For about eight days now, Tony Abbott has been in worsening trouble, and he has no hope any more of being Prime Minister, writes Bob Ellis.
FOR ABOUT eight days now, Tony Abbott has been in worsening trouble, and he has no hope any more of being Prime Minister.
Not all of it is his fault, some of it was coincidence, but the overall effect has been a perfect storm whose hail and lightning is beating him senseless and consuming him.
Some of it, unexpectedly, is the issue of gay marriage and the momentum it has gained across the world. Some of it is things happening in America.
A week ago, it was revealed Mitt Romney said he disdained that 47 percent of Americans who did not pay income tax. These, apparently, included war veterans, the old, the disabled and single supporting mothers. Most may not have paid income tax, but paid, each week, various forms of salary tax, and, in some states, taxes like the GST. The secret video of this utterance not only ended Romney for good, it smashed the Tea Party, who will not now retain enough seats to hold up financial reforms, including more taxes on the rich.
When Wayne Swan attacked the Tea Party as economic vandals, it would have been wise for Abbott’s Liberals to stay silent. But they did not, execrating Swanny for commenting on a foreign election and not concentrating on his own patch, and on the economy here.
This aligned them with the Tea Party Republicans, an already discredited bunch of loons, and with Romney, a loser, and, by any measure, a stupid man. Abbott should have repudiated his ’47 percent’ nonsense, but he did not.
And, when Cory Bernardi, fumbling, seemed to compare gay marriage with wedlock of humans and farmyard animals, he should not have merely sacked him, he should have allowed the Liberals a conscience vote on one or other (he need only have picked one) of the gay marriage bills coming up in parliament last week.

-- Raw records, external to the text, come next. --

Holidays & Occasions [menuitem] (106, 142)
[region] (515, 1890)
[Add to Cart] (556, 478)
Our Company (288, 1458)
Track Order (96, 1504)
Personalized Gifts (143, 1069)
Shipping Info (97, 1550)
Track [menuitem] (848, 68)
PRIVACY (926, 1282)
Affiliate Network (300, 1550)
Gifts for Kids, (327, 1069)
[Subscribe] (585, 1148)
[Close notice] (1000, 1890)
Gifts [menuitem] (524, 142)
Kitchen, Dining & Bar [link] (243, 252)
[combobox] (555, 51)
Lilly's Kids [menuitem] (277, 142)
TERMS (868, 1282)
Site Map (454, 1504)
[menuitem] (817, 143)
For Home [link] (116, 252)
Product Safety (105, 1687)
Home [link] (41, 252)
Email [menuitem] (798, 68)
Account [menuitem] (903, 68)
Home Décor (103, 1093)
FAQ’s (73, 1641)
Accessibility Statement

None would have passed, but he would have shown himself to be a reasonable man to have allowed a conscience vote, in the wake of Bernardi’s idiocy. His own sister after all was lesbian, and bound for a billion years of hellfire if she does not repent, and his best friend Christopher Pearson was for many years promiscuous and gay before he became celibate and Catholic lately, and in that condition helped Abbott write Battlelines, his memoir-manifesto.
Though a reasonable person could sort out these contradictions in his moral history, an ordinary voter will see them as the qualities of an angry, flummoxed buffoon. My sister is going to hell, and no vote I have control of will hallow her perversions and save her from her sulphurous, burning fate, I have decided, you wait and see.
On top of this came Newman’s decisions to sack bushfire fighters and nurses, and O’Farrell’s decision to sack TAFE teachers. Abbott had to promise to find money when he becomes Prime Minister in a year or so to restore and salvage these good people, and he did not. He didn’t have to criticise his colleagues, he could have blamed Gillard for the economic desperation they are in, but he had to intervene. And he did not.
And having not done that, he proposed to find swags of money for the families of the victims of the Bali Bombing, to mark the tenth anniversary. And this, perhaps, was his most idiotic thought-bubble in years.
Money for the families of the dead in Bali, and those who were injured and survived, in 2002, he now proposed. Although for five years after the bombing, when he was in cabinet, he did not think of it, or argue it then and help enact it.
Even if he got to it later (which he did), it raised the question of why we should foot the bill and not, say, the Indonesian government or Jemiah Islamia. And, if the Bali Bombing victims deserve this much, how about the parents of children forcibly adopted? How about the children themselves? How, indeed, about the Stolen Children? How about the families bereaved by the Granville train wreck? How about the children born mutant because of Agent Orange and a war we had no right to be in?
It showed in him a distance from logical connection that was actually frightening, and bespoke, perhaps, of brain damage from his years as an amateur boxer. He seemed like a babbling, opportunistic, fool.
And all this on top of David Marr’s ‘revelation’ that he had, as a student, once bashed a wall (as telling as my confession, which I here submit, that I smashed a cup in 1966 while arguing with my wife and am therefore unfit for elective office now and hereinafter), and the upsurge of boat arrivals after the announcement of Nauru which Abbott claimed would end them, and Joe Hockey’s many, grinning, head-shaking attempts to cut eighty billion dollars from government extravagance without sacking anybody, put him deeper in trouble than any Australian leader since Peacock proved to have got his health figures wrong and called a press conference to say so, two weeks before an election.
I know Abbott, and for time I liked him, and I urged him to get some sleep, and get his bones fixed by a chiropractor. But he would not.
And this shambles of a leader is the result. And this, plus a good deal of bad luck last week, will bring him down.
And make Turnbull, perhaps, Prime Minister.